**Request**
Rewrite the material between the lines holding "The image size is (779, 755)." and "The width and height of the screenshot is (768, 381).", inclusive, as a numbered list, leaving out blank lines. Include only those lines.

+++

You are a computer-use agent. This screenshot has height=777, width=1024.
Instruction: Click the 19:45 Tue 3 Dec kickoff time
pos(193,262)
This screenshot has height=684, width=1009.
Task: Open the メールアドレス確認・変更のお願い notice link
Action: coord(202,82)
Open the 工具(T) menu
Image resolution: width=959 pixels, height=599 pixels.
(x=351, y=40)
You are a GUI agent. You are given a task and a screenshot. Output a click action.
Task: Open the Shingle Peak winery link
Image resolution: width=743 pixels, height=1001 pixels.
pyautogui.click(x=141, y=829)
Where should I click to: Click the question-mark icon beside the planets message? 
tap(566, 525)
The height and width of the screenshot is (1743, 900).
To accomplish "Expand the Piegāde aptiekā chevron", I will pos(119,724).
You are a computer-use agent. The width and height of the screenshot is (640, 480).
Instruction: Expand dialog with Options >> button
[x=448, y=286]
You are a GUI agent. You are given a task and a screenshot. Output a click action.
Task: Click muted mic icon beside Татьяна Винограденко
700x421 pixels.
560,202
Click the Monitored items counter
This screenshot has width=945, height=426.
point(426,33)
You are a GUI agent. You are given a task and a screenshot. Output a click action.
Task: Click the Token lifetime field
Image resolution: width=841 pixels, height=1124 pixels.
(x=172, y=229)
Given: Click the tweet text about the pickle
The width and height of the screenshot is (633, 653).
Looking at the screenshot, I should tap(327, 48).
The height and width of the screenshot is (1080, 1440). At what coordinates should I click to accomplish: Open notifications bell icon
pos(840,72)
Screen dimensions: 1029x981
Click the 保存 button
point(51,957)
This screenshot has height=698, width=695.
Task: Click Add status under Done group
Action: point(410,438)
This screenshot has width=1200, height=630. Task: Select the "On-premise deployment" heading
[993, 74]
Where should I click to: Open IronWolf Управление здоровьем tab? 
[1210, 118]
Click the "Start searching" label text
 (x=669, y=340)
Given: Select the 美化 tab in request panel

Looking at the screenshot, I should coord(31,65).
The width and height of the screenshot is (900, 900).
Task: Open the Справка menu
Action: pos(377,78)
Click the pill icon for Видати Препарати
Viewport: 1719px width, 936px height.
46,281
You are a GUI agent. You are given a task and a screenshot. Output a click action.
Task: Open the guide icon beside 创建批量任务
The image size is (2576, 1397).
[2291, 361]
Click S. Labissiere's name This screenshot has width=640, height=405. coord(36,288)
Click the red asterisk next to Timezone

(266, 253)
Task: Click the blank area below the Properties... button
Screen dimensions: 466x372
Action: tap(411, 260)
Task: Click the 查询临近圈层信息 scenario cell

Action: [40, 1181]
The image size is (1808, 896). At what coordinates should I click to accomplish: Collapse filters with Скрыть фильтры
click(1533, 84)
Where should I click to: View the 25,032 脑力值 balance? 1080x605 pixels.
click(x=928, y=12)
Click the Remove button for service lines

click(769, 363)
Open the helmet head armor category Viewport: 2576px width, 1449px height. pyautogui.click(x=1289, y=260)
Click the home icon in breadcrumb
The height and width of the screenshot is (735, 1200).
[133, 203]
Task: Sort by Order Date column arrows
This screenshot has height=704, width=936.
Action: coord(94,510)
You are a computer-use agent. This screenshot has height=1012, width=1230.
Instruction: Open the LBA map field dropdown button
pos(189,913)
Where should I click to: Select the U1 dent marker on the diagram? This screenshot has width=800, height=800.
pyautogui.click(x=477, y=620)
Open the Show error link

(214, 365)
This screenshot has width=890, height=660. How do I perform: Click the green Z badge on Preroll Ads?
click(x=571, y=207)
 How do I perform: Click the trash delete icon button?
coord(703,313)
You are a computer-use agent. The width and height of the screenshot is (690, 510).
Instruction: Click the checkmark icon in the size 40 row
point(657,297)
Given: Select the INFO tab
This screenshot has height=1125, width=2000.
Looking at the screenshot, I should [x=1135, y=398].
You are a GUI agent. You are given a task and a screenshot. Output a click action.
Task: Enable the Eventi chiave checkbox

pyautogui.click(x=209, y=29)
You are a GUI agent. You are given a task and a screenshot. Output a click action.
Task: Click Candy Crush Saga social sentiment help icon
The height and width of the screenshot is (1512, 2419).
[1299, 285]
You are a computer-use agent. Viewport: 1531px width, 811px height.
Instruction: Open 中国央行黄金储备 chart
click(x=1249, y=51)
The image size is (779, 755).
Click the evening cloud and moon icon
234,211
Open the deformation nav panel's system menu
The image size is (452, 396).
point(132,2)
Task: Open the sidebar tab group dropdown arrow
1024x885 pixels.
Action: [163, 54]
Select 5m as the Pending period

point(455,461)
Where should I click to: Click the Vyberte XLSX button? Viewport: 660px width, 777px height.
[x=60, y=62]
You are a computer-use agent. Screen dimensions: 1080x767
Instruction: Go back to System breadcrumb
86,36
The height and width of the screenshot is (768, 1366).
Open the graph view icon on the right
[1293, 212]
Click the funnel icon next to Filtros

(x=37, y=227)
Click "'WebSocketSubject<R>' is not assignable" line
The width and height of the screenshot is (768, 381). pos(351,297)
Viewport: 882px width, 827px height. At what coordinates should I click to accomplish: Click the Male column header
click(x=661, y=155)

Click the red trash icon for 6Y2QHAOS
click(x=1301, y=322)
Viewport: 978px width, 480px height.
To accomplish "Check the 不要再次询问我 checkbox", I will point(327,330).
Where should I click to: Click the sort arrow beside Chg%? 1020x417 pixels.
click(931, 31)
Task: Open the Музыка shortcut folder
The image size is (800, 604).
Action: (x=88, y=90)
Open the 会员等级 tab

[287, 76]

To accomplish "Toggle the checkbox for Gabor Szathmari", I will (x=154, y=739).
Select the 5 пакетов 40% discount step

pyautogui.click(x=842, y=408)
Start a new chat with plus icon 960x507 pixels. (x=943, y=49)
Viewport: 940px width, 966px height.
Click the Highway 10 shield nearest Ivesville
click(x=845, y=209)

+++

**Result of the exercise**
1. The image size is (779, 755).
2. Click the evening cloud and moon icon
3. 234,211
4. Open the deformation nav panel's system menu
5. The image size is (452, 396).
6. point(132,2)
7. Task: Open the sidebar tab group dropdown arrow
8. 1024x885 pixels.
9. Action: [163, 54]
10. Select 5m as the Pending period
11. point(455,461)
12. Where should I click to: Click the Vyberte XLSX button? Viewport: 660px width, 777px height.
13. [x=60, y=62]
14. You are a computer-use agent. Screen dimensions: 1080x767
15. Instruction: Go back to System breadcrumb
16. 86,36
17. The height and width of the screenshot is (768, 1366).
18. Open the graph view icon on the right
19. [1293, 212]
20. Click the funnel icon next to Filtros
21. (x=37, y=227)
22. Click "'WebSocketSubject<R>' is not assignable" line
23. The width and height of the screenshot is (768, 381). pos(351,297)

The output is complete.